Olive Oatman the Tattooed Girl, Personal Memoir Writing

Top of Mind with Julie Rose
  • Apr 5, 2016 9:27 pm

Today's episode originally aired on January 15, 2016. Click here to listen. Olive Oatman the Tattooed Girl Guest: Margot Mifflin, Professor of English at the City University of New York At the age of 14 Olive Oatman was captured and enslaved by Native Americans, then sold to a friendlier tribe who tattooed her chin with distinctive blue hash marks and raised her as one of their own. Four years later, Olive was delivered back to the whites in exchange for horses, blankets and beads. She became a national sensation. People flocked to read her autobiography and gawk at her on the lecture circuit. But Olive Oatman could never really be white again, says author Margot Mifflin. In her book, “The Blue Tattoo,” Mifflin deciphers fact from fiction and explores what Olive’s story teaches us about race and identity in America.  Memoir Writing Guest: Joey Franklin, PhD, Professor of English at Brigham Young University A lot of us write about our lives on Facebook or Instagram. We share little snippets of our lives. They’re often mundane and always curated.

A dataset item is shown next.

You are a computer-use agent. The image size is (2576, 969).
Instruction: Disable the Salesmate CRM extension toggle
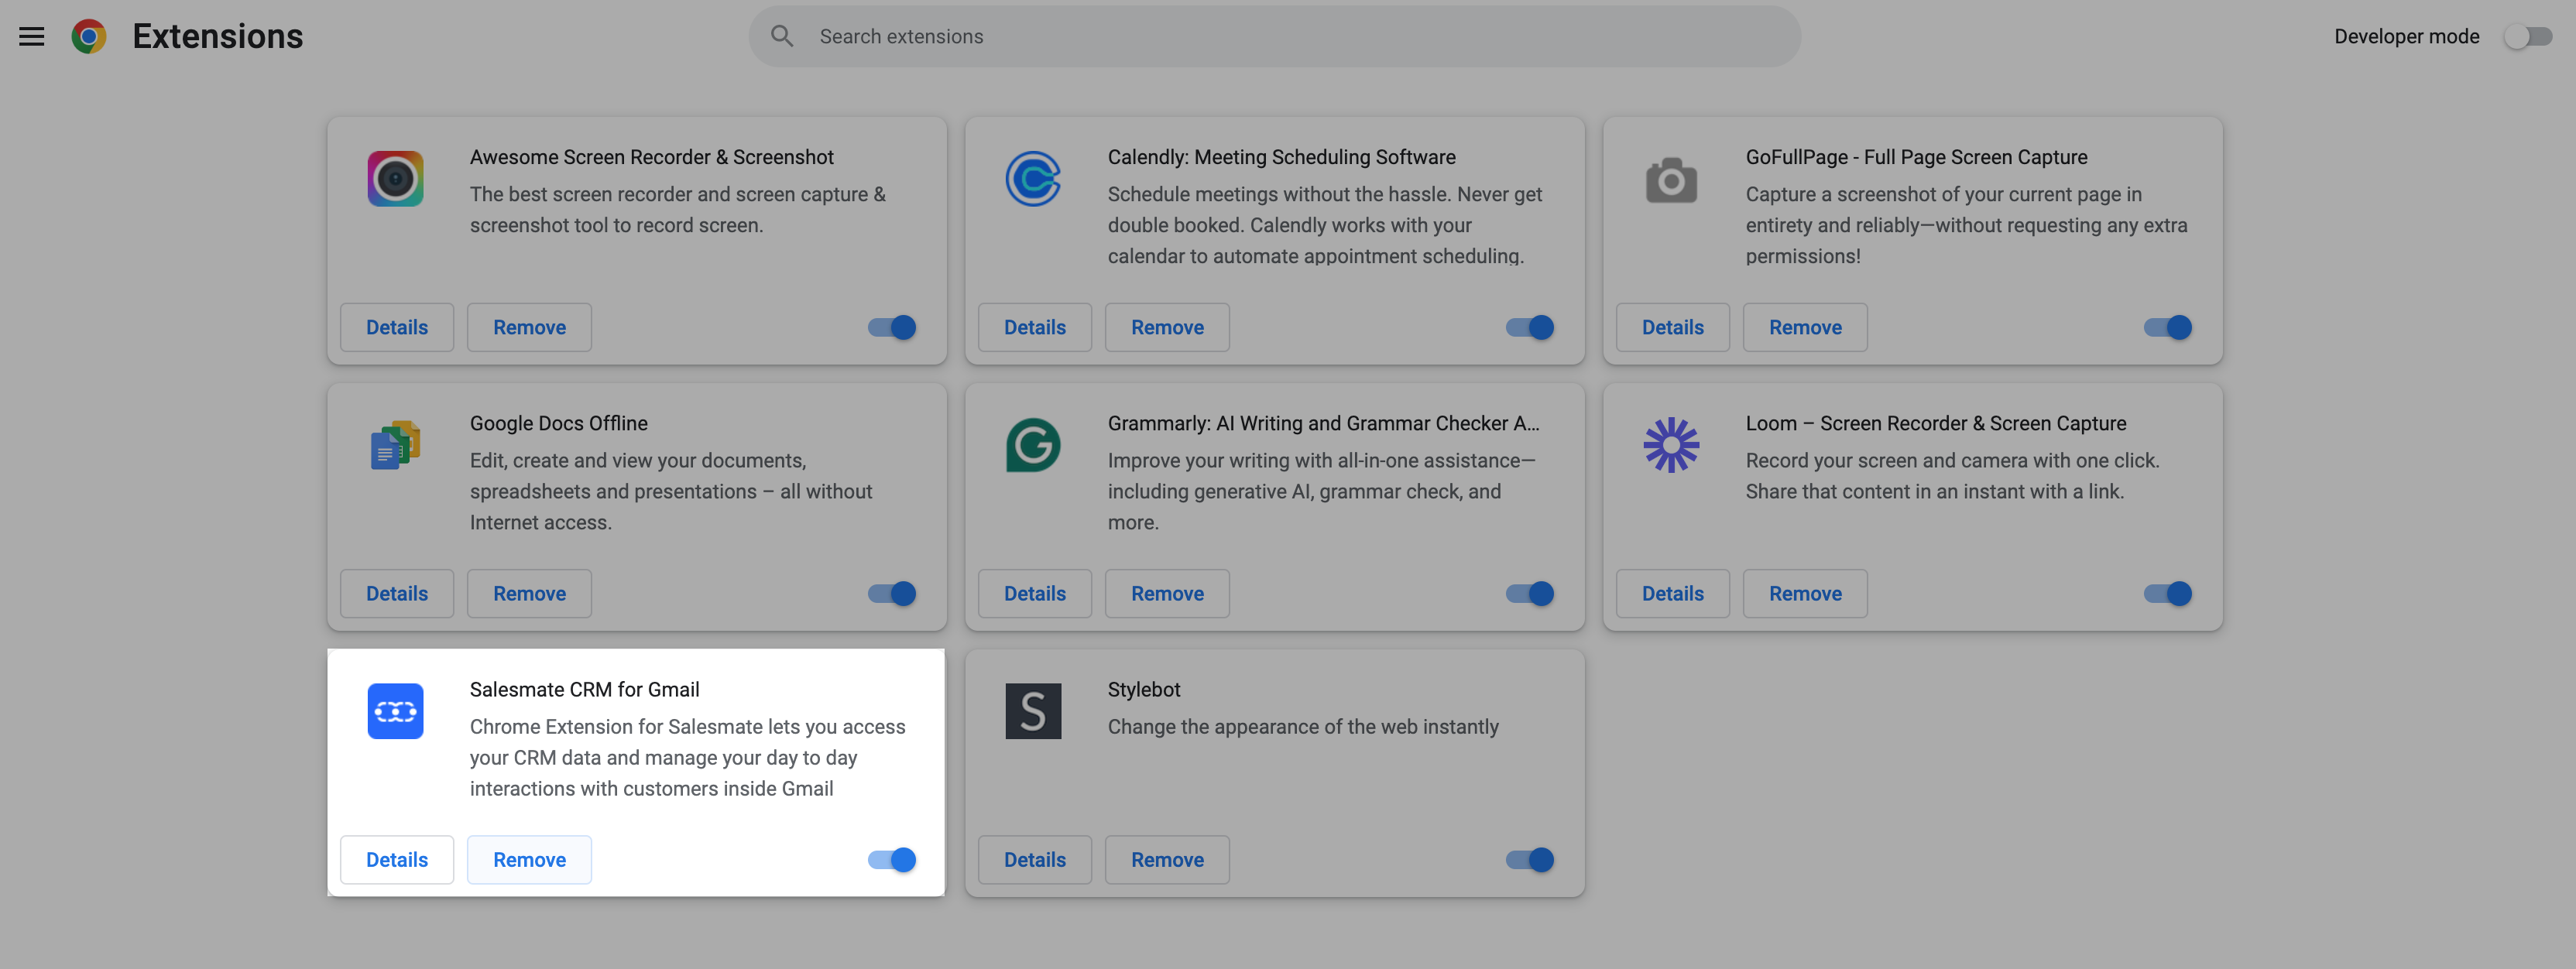pos(891,860)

We crop the clutter out of the picture; wait for the one moment when the kids are finally playing together nicely to snap a shot; and channel a little extra positivity before writing the caption--#blessed. Maybe we’re completely honest in a private diary, but certainly not when publishing our lives to the world. And yet, when was the last time you read a memoir or autobiography that including only sunny, sweet moments? How boring. The messy truth of life is what makes memoir so compelling to readers. Adolescent humiliation, marital angst, parenting failures and a willingness not to take himself seriously all figure prominently in the collection of personal essays BYU English professor Joey Franklin has just published. The book is called, “My Wife Wants You to Know I’m Happily Married.”